• Data rows:
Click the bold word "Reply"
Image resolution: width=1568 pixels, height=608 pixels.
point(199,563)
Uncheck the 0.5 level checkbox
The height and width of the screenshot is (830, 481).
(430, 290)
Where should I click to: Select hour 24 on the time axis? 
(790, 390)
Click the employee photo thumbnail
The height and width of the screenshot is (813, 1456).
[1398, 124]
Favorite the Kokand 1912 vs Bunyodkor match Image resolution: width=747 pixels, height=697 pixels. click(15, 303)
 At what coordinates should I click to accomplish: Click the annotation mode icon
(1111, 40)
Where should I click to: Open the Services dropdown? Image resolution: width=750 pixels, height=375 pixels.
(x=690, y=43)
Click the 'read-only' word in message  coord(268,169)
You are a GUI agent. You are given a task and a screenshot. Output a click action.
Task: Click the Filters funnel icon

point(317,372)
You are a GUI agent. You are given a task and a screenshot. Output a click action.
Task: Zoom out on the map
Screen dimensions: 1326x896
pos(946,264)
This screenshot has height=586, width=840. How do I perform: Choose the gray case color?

• What this task involves:
In the items from the line with "Where should I click to: Select" through the end of the items, substitute "screen assistant" for "GUI agent" and write those lines out again, leaving everything else unchanged.

• Correct answer:
Where should I click to: Select hour 24 on the time axis? 
(790, 390)
Click the employee photo thumbnail
The height and width of the screenshot is (813, 1456).
[1398, 124]
Favorite the Kokand 1912 vs Bunyodkor match Image resolution: width=747 pixels, height=697 pixels. click(15, 303)
 At what coordinates should I click to accomplish: Click the annotation mode icon
(1111, 40)
Where should I click to: Open the Services dropdown? Image resolution: width=750 pixels, height=375 pixels.
(x=690, y=43)
Click the 'read-only' word in message  coord(268,169)
You are a screen assistant. You are given a task and a screenshot. Output a click action.
Task: Click the Filters funnel icon

point(317,372)
You are a screen assistant. You are given a task and a screenshot. Output a click action.
Task: Zoom out on the map
Screen dimensions: 1326x896
pos(946,264)
This screenshot has height=586, width=840. How do I perform: Choose the gray case color?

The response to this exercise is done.